#### What you need to do
Go through the records and copy each line where the string "computer" occurs.

--- START ---

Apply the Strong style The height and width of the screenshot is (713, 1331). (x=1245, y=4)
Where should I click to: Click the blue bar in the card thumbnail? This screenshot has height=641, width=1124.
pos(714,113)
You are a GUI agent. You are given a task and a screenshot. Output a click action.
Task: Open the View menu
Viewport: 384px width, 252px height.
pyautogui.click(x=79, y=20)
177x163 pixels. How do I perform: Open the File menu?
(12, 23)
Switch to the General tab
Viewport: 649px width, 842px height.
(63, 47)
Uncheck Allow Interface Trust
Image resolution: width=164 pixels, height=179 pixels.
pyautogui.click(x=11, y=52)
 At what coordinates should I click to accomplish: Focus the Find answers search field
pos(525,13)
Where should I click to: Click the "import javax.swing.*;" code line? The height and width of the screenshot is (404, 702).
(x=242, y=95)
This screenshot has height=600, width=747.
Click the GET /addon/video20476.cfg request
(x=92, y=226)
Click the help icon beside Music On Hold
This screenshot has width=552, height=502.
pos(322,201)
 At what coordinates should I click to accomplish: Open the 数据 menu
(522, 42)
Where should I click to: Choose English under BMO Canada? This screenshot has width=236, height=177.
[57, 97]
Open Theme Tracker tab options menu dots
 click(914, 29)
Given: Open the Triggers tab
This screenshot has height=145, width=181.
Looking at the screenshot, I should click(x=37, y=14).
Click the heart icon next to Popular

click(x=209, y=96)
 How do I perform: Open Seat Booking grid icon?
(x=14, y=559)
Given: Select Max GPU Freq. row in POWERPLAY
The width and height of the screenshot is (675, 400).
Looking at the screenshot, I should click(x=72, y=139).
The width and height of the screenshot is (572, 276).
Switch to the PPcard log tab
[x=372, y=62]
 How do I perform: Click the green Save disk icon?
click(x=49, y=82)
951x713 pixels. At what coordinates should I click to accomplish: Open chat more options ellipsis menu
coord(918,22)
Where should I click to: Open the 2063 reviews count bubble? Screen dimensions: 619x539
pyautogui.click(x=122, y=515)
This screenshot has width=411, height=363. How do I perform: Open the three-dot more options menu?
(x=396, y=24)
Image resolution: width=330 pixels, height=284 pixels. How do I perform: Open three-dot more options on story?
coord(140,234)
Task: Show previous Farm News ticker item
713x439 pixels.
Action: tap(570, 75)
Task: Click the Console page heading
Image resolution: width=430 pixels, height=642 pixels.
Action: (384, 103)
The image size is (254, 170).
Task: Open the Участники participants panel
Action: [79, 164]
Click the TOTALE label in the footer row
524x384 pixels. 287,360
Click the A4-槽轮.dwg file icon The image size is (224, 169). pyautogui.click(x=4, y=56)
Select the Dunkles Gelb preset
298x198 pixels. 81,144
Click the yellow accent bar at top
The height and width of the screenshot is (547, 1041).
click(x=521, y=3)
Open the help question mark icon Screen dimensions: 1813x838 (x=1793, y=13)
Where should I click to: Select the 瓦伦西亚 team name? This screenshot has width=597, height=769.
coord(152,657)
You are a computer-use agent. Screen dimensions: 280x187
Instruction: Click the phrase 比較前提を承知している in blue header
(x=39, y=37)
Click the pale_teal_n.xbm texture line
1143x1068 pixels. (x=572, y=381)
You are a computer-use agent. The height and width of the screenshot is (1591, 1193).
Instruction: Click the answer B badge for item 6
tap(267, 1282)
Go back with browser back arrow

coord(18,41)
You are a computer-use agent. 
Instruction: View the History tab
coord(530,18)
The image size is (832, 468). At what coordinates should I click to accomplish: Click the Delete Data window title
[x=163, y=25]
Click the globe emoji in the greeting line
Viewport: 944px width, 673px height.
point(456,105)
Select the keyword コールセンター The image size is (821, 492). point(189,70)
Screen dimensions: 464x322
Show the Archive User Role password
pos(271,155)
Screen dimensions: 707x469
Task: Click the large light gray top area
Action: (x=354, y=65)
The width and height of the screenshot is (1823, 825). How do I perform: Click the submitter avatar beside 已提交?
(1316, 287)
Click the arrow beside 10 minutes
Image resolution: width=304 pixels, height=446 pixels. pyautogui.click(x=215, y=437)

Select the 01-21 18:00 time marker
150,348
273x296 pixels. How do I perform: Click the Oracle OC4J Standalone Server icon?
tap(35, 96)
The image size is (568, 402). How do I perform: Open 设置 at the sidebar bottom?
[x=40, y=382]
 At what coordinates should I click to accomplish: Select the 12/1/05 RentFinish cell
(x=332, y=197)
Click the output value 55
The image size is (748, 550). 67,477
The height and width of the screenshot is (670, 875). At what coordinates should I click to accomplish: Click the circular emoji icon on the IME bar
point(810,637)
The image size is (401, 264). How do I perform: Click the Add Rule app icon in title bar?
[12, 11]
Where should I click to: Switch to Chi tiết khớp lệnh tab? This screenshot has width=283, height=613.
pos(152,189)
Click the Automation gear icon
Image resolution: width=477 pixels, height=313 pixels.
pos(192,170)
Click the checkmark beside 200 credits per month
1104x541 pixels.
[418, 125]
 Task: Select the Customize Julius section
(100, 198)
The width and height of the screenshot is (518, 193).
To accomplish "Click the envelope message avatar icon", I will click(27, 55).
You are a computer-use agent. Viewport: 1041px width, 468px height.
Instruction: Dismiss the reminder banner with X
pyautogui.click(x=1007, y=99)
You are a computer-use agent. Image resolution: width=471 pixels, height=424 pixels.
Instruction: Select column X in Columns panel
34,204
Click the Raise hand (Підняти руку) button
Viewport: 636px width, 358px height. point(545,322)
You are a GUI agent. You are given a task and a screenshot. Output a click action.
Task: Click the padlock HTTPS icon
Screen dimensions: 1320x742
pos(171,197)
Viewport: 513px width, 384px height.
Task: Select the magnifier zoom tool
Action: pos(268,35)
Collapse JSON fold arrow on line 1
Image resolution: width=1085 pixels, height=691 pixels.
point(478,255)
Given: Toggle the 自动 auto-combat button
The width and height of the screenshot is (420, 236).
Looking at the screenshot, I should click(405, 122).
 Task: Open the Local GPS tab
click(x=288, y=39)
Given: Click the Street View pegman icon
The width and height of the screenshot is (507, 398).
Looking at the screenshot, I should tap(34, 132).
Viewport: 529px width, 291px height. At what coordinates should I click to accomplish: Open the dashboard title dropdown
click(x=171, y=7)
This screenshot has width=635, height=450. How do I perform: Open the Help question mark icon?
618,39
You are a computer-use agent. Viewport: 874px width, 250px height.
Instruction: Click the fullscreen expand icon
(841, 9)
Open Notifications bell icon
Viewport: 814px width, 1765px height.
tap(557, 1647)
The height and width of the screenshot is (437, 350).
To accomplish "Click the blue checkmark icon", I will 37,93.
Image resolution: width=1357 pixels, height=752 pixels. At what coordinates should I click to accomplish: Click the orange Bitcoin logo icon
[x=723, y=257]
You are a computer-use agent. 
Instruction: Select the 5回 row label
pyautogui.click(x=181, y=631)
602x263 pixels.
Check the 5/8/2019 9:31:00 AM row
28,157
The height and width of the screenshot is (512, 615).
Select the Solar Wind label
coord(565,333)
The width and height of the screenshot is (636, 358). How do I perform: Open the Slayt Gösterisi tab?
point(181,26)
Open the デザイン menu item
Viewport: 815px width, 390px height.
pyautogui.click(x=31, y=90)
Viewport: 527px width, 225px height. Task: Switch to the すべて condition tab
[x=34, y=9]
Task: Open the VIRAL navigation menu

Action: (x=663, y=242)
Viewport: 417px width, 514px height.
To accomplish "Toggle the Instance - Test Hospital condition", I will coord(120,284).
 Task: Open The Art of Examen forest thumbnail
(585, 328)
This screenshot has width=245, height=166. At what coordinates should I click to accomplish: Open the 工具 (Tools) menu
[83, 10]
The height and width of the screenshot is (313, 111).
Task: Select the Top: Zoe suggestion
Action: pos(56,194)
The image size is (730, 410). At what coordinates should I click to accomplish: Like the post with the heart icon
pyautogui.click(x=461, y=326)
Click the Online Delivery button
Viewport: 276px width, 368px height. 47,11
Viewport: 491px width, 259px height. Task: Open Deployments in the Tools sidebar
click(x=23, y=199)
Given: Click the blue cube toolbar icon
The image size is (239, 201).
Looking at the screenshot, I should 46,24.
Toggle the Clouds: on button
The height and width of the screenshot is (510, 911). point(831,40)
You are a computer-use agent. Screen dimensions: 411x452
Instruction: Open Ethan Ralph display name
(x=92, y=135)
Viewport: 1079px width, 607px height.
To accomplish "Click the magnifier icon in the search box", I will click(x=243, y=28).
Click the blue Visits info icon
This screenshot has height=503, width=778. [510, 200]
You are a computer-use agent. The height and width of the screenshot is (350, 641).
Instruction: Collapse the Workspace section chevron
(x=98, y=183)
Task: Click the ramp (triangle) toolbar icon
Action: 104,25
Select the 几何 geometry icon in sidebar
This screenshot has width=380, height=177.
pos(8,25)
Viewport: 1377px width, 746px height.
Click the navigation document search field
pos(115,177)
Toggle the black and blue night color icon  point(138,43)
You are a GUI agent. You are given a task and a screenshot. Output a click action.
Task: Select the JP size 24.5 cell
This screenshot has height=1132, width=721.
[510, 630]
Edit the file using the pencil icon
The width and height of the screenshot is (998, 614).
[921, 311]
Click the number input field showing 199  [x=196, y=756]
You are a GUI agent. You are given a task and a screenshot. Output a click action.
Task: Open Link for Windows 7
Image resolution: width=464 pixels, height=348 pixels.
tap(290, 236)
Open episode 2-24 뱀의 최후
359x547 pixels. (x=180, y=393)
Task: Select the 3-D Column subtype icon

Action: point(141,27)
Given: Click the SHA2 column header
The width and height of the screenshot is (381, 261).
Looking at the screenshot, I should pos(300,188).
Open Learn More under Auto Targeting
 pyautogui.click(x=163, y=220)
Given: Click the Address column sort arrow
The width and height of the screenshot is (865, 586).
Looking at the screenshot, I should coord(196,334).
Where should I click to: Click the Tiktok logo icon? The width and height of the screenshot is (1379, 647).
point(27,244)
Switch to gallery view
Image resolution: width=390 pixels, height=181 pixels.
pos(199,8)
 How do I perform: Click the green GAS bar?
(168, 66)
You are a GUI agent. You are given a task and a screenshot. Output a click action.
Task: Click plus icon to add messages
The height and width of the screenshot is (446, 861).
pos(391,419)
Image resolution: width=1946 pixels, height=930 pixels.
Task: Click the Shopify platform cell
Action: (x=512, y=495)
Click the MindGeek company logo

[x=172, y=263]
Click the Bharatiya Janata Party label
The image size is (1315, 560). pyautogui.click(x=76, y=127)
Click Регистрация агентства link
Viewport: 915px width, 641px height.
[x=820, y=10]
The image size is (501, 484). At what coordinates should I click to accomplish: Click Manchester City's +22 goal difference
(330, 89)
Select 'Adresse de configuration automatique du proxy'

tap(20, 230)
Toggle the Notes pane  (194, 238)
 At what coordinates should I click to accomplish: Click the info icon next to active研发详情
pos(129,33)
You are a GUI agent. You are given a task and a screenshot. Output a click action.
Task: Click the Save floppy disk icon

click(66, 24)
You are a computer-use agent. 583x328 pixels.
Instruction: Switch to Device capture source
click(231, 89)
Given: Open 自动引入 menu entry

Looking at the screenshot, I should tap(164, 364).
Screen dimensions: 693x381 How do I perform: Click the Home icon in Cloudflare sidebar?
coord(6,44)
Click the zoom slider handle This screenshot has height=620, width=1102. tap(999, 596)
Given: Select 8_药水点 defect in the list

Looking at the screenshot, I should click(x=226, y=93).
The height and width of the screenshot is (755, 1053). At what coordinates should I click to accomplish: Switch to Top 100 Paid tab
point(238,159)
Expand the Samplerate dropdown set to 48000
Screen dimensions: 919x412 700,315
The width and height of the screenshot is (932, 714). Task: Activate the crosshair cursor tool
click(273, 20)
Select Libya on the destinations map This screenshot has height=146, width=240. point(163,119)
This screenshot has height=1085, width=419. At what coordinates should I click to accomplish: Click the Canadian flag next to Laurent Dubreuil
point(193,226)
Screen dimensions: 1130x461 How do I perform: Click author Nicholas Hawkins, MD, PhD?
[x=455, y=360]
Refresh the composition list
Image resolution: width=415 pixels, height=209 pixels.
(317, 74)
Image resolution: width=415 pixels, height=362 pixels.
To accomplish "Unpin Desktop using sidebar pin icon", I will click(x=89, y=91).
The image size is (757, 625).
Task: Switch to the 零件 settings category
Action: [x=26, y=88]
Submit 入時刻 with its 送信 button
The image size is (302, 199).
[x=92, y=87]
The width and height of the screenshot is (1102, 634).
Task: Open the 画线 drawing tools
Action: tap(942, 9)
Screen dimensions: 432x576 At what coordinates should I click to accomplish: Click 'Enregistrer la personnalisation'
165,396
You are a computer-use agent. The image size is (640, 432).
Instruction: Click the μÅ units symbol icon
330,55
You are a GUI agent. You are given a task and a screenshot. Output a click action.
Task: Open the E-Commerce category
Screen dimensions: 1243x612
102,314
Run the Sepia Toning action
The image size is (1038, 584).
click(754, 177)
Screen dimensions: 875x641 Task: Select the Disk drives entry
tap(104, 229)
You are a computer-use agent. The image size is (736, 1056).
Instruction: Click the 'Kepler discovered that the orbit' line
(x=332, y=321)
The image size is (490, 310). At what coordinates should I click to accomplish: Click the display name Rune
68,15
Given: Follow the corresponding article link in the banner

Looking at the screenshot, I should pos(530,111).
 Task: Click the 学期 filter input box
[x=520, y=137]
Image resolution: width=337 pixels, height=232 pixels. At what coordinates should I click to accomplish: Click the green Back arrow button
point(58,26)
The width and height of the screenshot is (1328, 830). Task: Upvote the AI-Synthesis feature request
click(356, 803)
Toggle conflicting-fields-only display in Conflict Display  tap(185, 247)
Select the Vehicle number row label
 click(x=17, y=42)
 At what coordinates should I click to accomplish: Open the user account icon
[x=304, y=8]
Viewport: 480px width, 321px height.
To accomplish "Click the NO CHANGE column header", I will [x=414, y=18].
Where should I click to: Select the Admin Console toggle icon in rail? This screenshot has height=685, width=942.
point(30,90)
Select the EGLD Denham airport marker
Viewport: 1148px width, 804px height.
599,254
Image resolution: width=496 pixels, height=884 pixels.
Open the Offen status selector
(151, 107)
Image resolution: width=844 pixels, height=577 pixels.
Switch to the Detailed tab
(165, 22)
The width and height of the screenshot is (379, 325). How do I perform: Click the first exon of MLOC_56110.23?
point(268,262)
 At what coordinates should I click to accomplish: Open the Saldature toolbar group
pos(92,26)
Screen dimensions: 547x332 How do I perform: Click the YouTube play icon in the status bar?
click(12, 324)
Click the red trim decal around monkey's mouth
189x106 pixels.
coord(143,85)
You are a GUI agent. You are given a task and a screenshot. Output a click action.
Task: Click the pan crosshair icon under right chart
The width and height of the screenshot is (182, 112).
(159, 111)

--- END ---

#### Answer to the exercise
You are a computer-use agent. Screen dimensions: 280x187
You are a computer-use agent. The height and width of the screenshot is (1591, 1193).
You are a computer-use agent. 
You are a computer-use agent. Viewport: 1041px width, 468px height.
You are a computer-use agent. Image resolution: width=471 pixels, height=424 pixels.
You are a computer-use agent. Viewport: 874px width, 250px height.
You are a computer-use agent. 
You are a computer-use agent. Screen dimensions: 411x452
You are a computer-use agent. The height and width of the screenshot is (350, 641).
You are a computer-use agent. 583x328 pixels.
You are a computer-use agent. The image size is (640, 432).
You are a computer-use agent. The image size is (736, 1056).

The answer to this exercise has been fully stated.